There are signs emerging, though, that some Asian demand is beginning to recover as China and others are gradually resuming commercial activity, according to RBN Energy LLC. In the past week, there were more cargoes moving to Asia than to Europe for the first time since November, “potentially signaling the start of the shift toward Asia,” analyst Sheetal Nasta said.
The hits to North American producer budgets and activity keep coming, but how those cuts play out in the coming months is still anyone’s guess. However, analysts are starting to agree that any projected decline in production is likely to take shape similarly to that of a “slow-motion train wreck” rather than an “abrupt cliff-dive.”
There are several factors that work to delay the inevitable production slowdown, Nasta said. These include the completions of the revenue-generating drilled but uncompleted wells (DUC), a focus on the “absolute best” drilling locations and the resulting efficiency gains, and the number of older wells now in their steady-state decline phase, according to the analyst.
Nevertheless, the gas market is entering the maintenance season, when midstream companies utilize the lower-demand shoulder period to conduct pipeline and other maintenance, Nasta said.
“This can result in temporary capacity reductions for production receipts. Thus, while Covid-19 restrictions may disrupt some midstreamers’ maintenance plans, it’s possible we could see some modest and short-term supply disruptions during the spring and early-summer months due to planned or unplanned outages.”
El Paso Natural Gas recently experienced an equipment failure associated with its Cornudas Compressor Station, rendering Unit 1B unavailable. Operational capacity through the “CORN HPW” constraint was to be reduced by 76,600 Dth/d effective Friday (April 3), a reduction that is to remain in effect until further notice.
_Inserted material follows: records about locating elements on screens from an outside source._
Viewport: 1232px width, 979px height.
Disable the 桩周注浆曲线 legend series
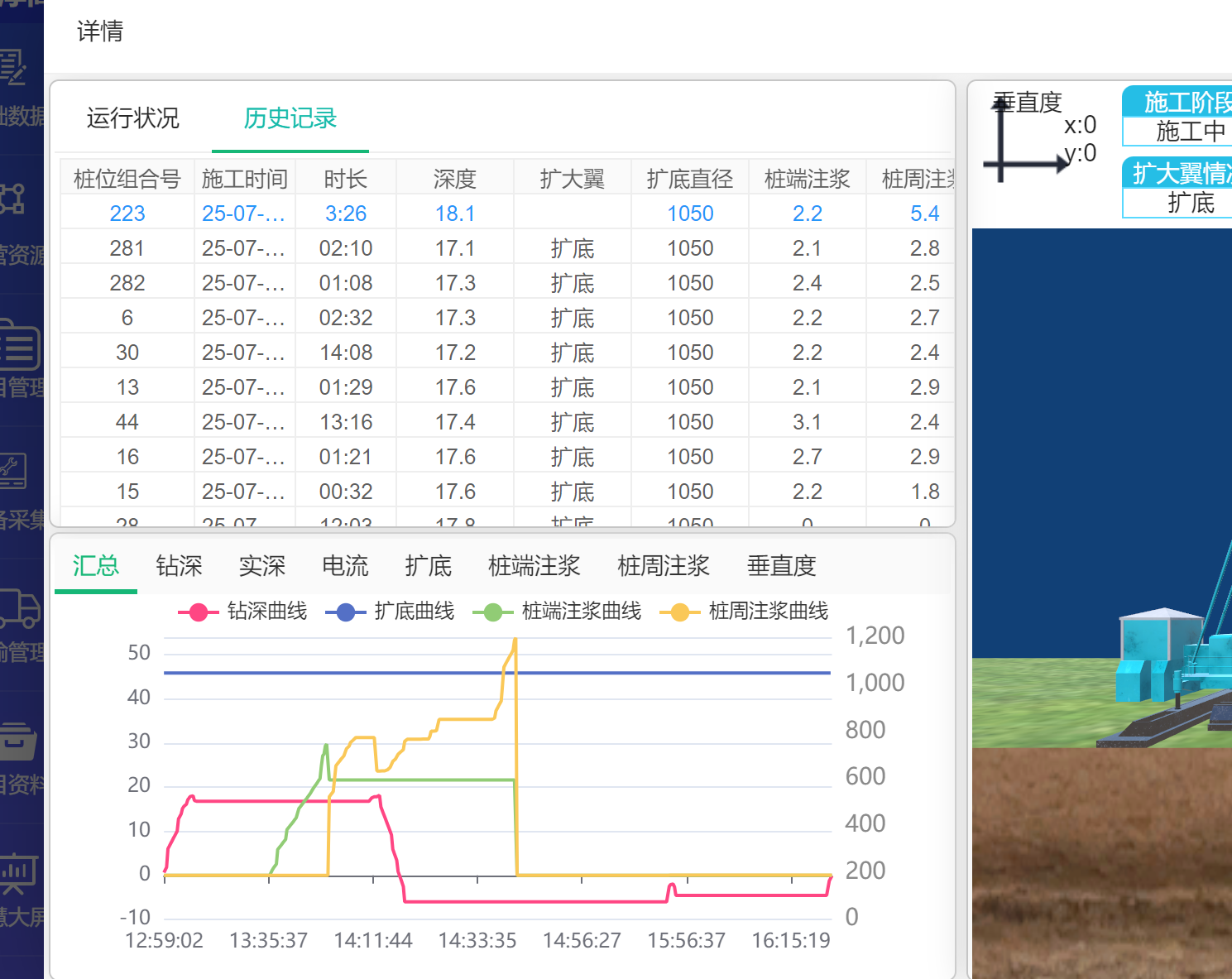click(745, 612)
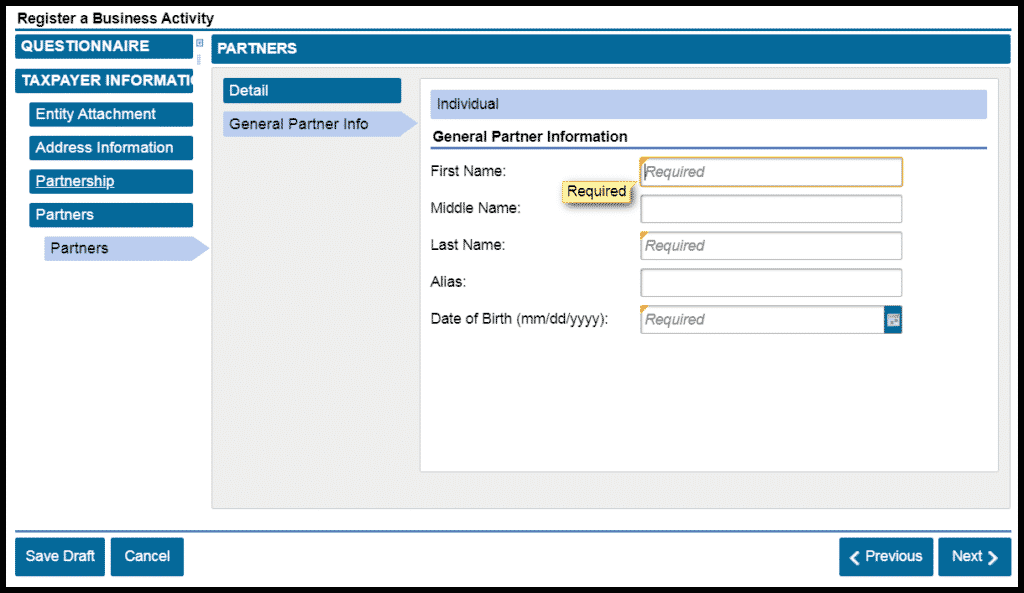Click into the Last Name field
The width and height of the screenshot is (1024, 593).
(x=771, y=246)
The prospects for lower supply have been a boon for West Texas gas prices. Amid the sea of red across North American forward curves, El Paso Permian stood out from the pack after posting the only gains.
May prices rose 3.0 cents from March 26-April 1 to reach 59.0 cents, while the balance-of-summer strip rose 8.0 cents to $1.11, according to Forward Look. Packages further out the curve were even stronger, with winter 2020-21 jumping 10.0 cents to $1.89 and summer 2021 surging 16.0 cents to $1.81.
Calendar (Cal) year strips also reflected the more optimistic picture for West Texas gas. El Paso Permian’s Cal 2021 strip averaged $1.89, only 60 cents back of Henry Hub. Cal 2022 averaged $1.90, off 51 cents. For comparison, El Paso Permian averaged $1.61 lower than the U.S. benchmark in 2019.
With hues of orange and red showing up on weather maps of the West Coast, the sharp decline in California forward prices is no surprise. Despite brief periods of chilly air expected to move across parts of the region over the next couple of weeks, highs are generally expected to be near perfect in the 70s.
With demand set to plummet, SoCal Citygate May prices tumbled 17.0 cents from March 26-April 1 to reach $1.657 and the balance of summer dropped 6.0 cents to $2.51, Forward Look data show. Much like the rest of the country, that’s where the losses stopped.
SoCal Citygate’s prompt winter picked up 8.0 cents to reach $3.71, while summer 2021 jumped 14.0 cents to $2.93. Even the Cal 2021 strip posted a double-digit gain, averaging $3.20.